« La complexité du financement des associations : Regards croisés de sociologues »

Alors que le financement public de la Ligue des droits de l’homme fait la une des journaux depuis quelques semaines, il est important de rappeler que cette question est loin d’être nouvelle dans le monde associatif. En effet, depuis de nombreuses années, les sciences sociales se sont intéressées à l’équilibre fragile entre autonomie des associations et tentation de contrôle par la puissance publique.

Dans une Carte blanche publiée dans Le Monde, Anne Bory, maîtresse de conférences en sociologie à l’université Paris-Est Créteil, revient sur ces travaux et souligne l’importance de préserver l’indépendance des associations face aux pouvoirs publics.

Elle rappelle notamment que le mode de financement des associations a évolué au fil des ans. Si au départ, la plupart des associations étaient financées par des dons privés, aujourd’hui, la part des financements publics s’est considérablement accrue.

Si cette évolution est souvent perçue comme une opportunité pour les associations, qui peuvent ainsi disposer de moyens financiers plus importants pour mener à bien leurs actions, elle n’est pas sans risques.

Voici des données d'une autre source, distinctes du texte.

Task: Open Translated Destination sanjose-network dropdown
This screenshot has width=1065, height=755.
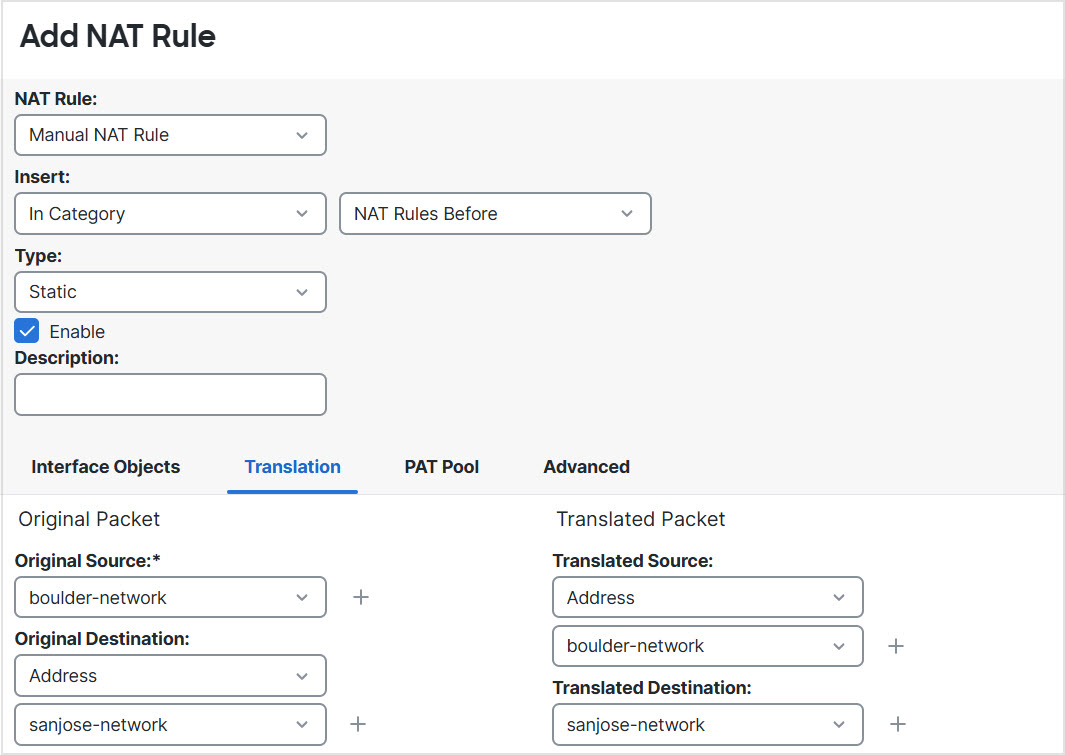Action: [x=707, y=725]
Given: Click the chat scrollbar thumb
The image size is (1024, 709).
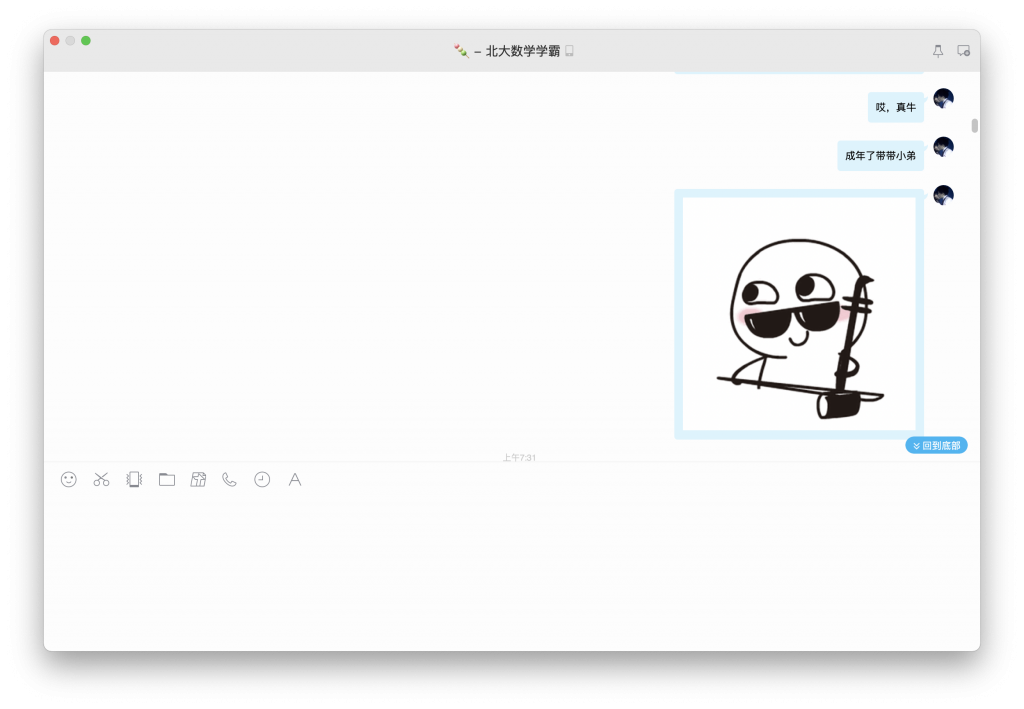Looking at the screenshot, I should click(975, 126).
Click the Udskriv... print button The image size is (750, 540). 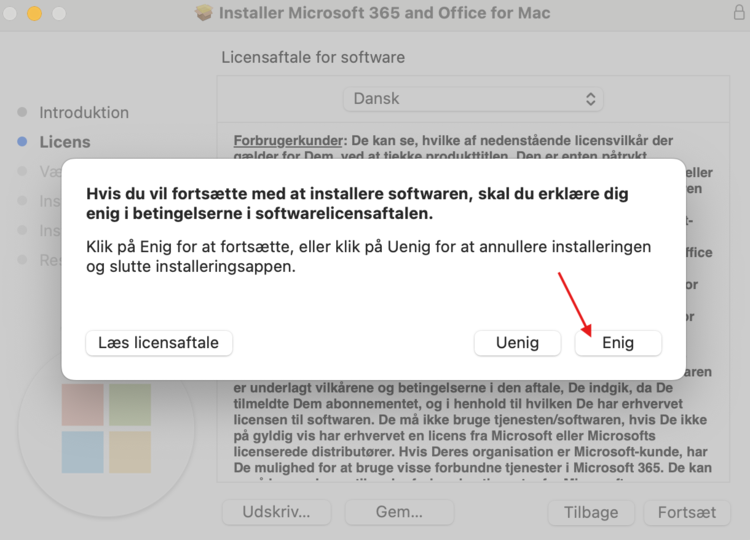(x=276, y=512)
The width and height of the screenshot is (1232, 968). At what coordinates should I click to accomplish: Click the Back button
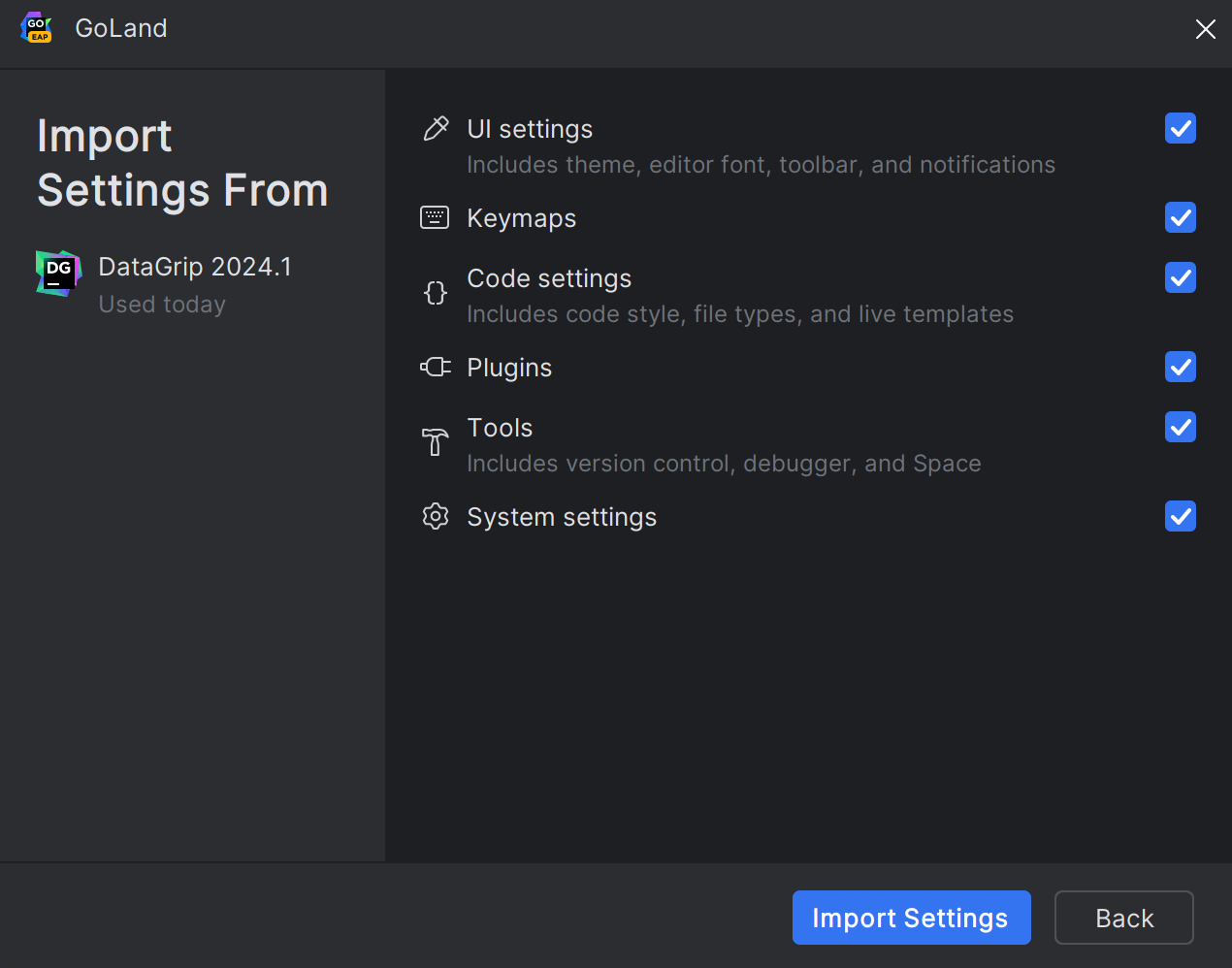tap(1123, 917)
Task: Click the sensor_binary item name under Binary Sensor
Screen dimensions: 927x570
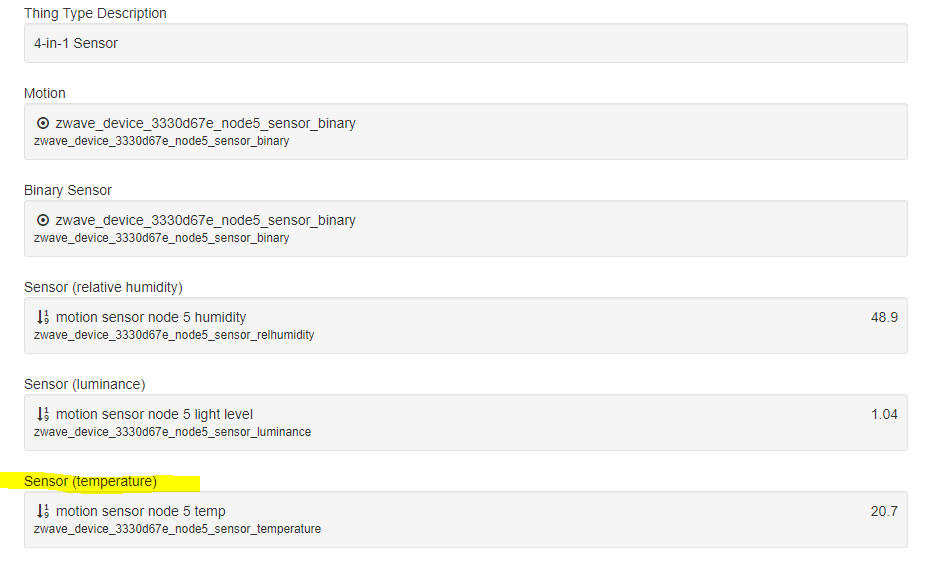Action: click(x=205, y=220)
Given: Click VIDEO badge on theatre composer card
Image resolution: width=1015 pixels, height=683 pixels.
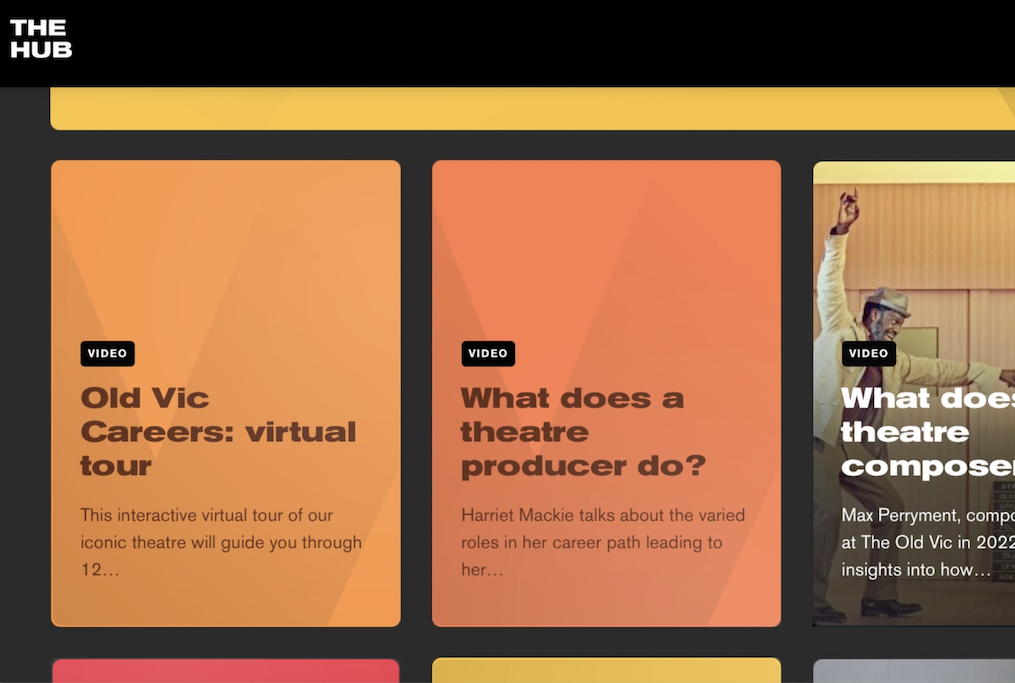Looking at the screenshot, I should [868, 353].
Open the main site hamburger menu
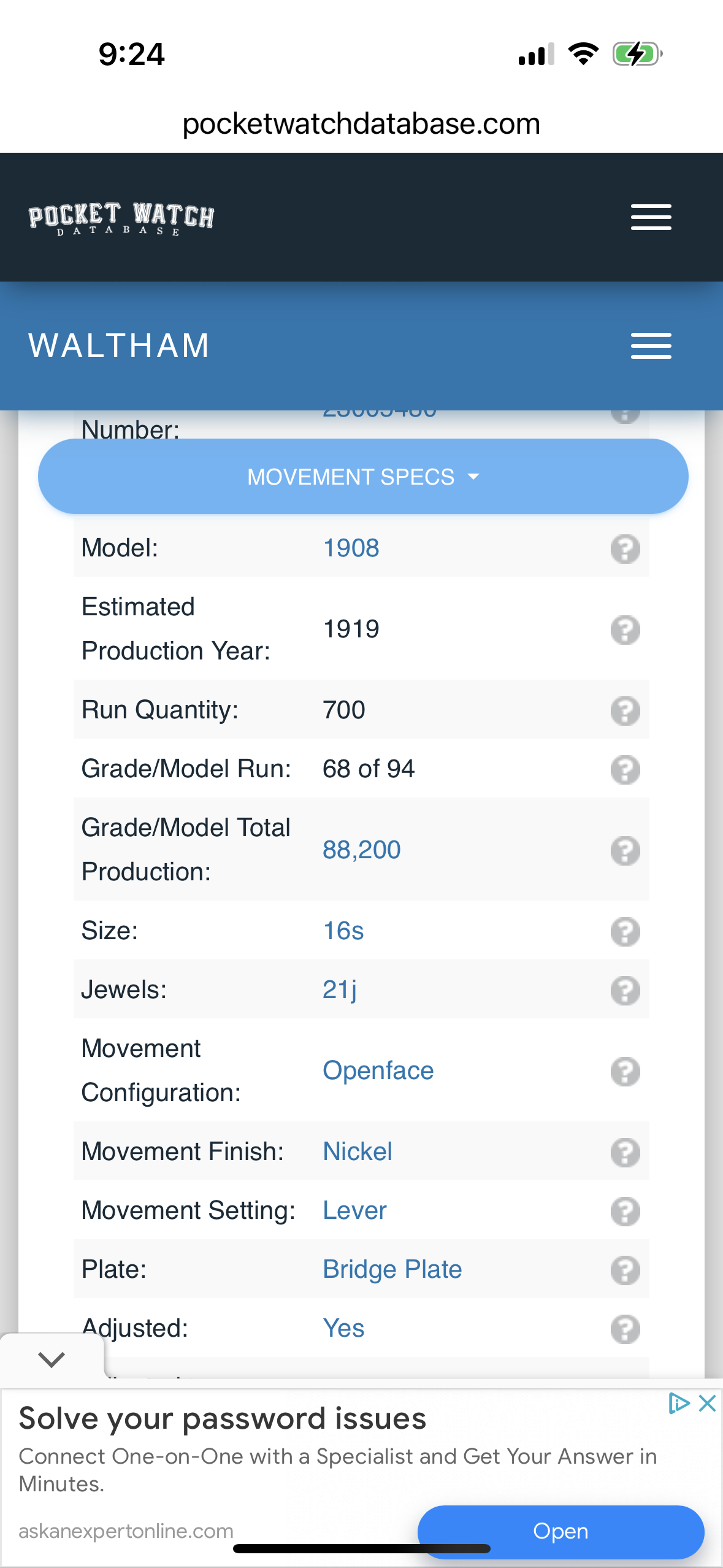Viewport: 723px width, 1568px height. coord(651,217)
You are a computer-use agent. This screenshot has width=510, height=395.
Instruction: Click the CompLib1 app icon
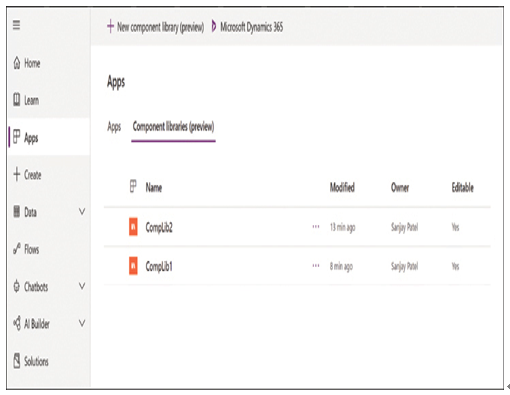point(133,266)
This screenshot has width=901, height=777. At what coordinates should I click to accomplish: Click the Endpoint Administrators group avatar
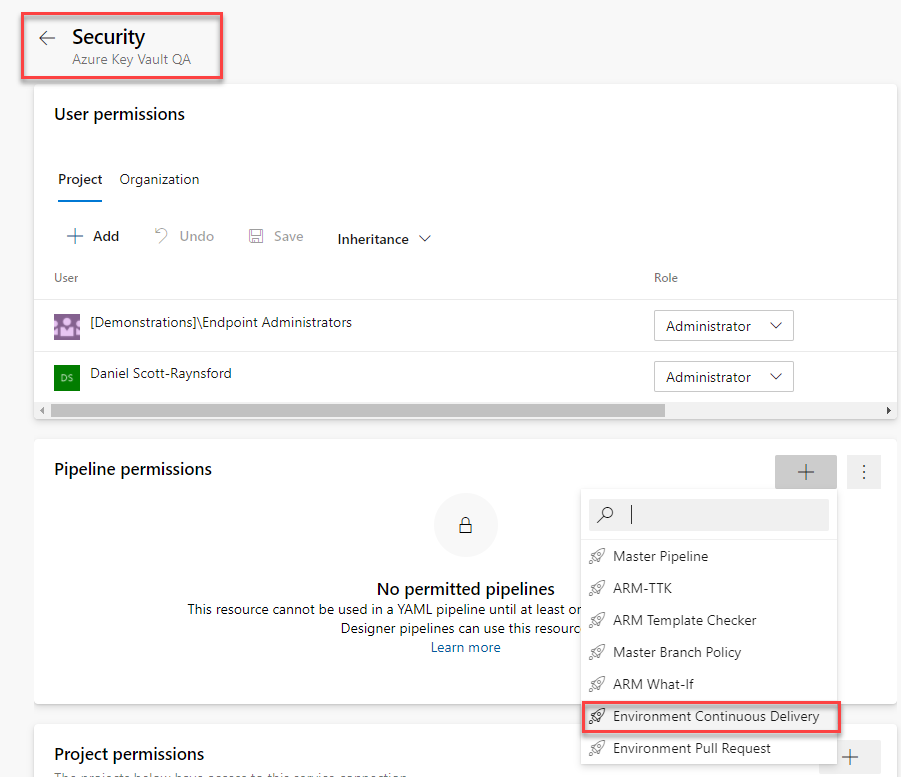[x=67, y=326]
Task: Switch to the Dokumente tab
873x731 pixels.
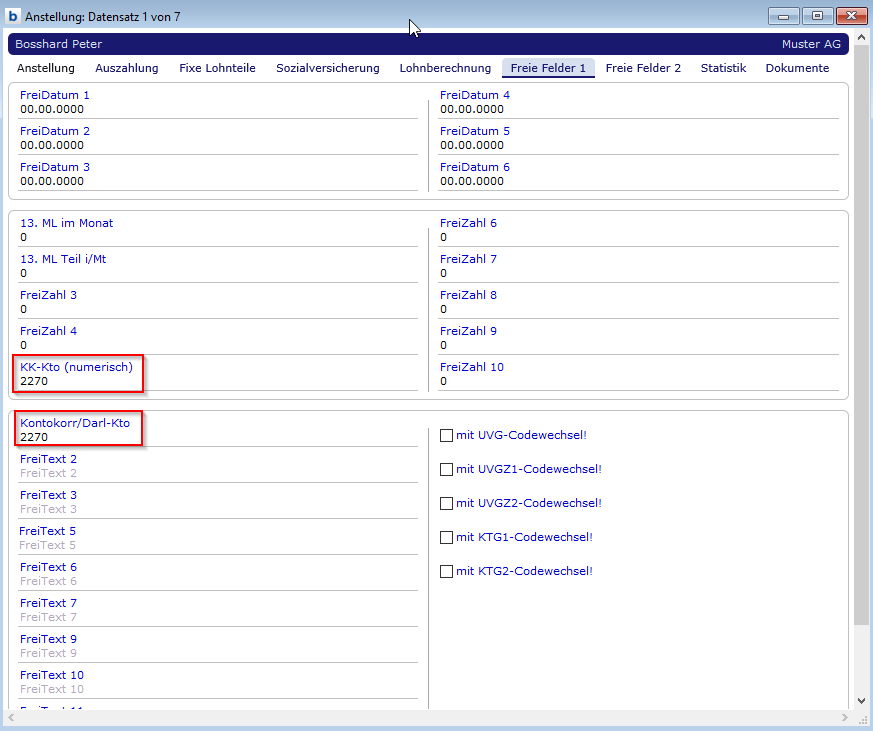Action: coord(797,68)
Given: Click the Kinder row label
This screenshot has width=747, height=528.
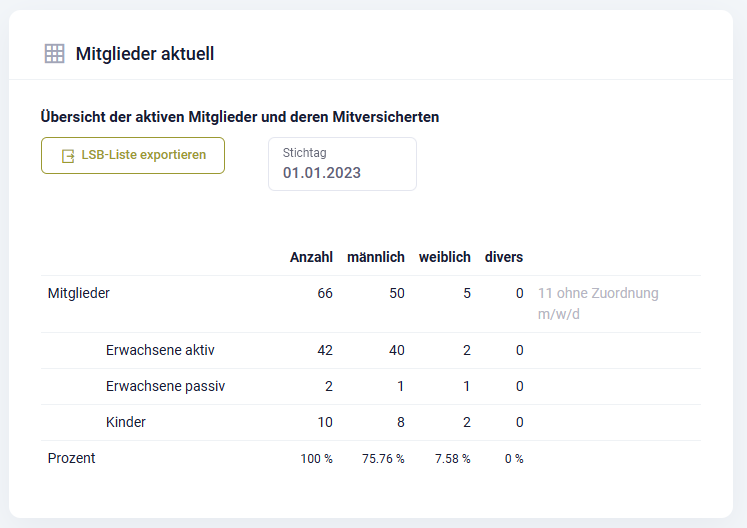Looking at the screenshot, I should [126, 422].
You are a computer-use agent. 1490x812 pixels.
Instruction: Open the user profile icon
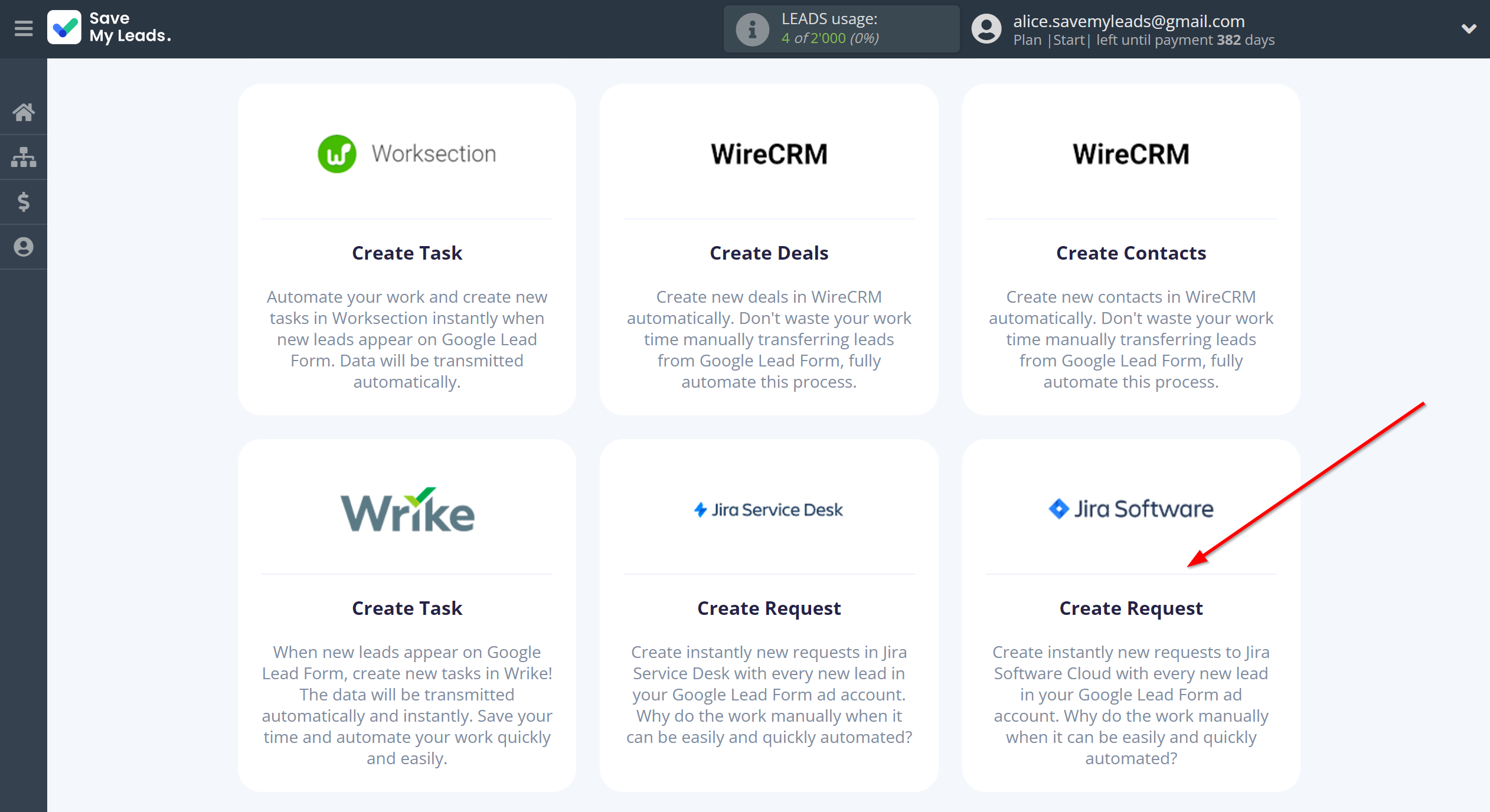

En effet, le financement public peut parfois s’accompagner de tentatives de contrôle de la part des pouvoirs publics, qui cherchent à orienter les actions des associations dans certaines directions.

Anne Bory souligne que cette tentation de contrôle est souvent plus forte dans les domaines d’action considérés comme prioritaires par les pouvoirs publics. Ainsi, les associations qui travaillent sur des questions liées à l’environnement ou à la santé peuvent parfois être soumises à des exigences spécifiques de la part des pouvoirs publics.

Cela peut se traduire par des demandes de résultats chiffrés ou d’actions précises, qui peuvent être contradictoires avec la mission et les valeurs de l’association.

Pour préserver leur indépendance, les associations doivent donc être capables de faire preuve de résistance face aux tentatives de contrôle de la part des pouvoirs publics. Pour cela, elles peuvent notamment s’appuyer sur leur histoire et leur expertise, mais aussi sur leur capacité à mobiliser leur réseau de partenaires et d’adhérents.

Anne Bory rappelle enfin que la question du financement des associations ne doit pas être considérée uniquement sous l’angle économique, mais aussi politique. En effet, le financement des associations est souvent lié aux choix politiques des gouvernements et peut avoir des conséquences importantes sur la vie démocratique du pays.

Dans ce contexte, il est important que les associations puissent préserver leur indépendance et leur capacité d’action, afin de contribuer pleinement au débat public et à la vie démocratique de notre société.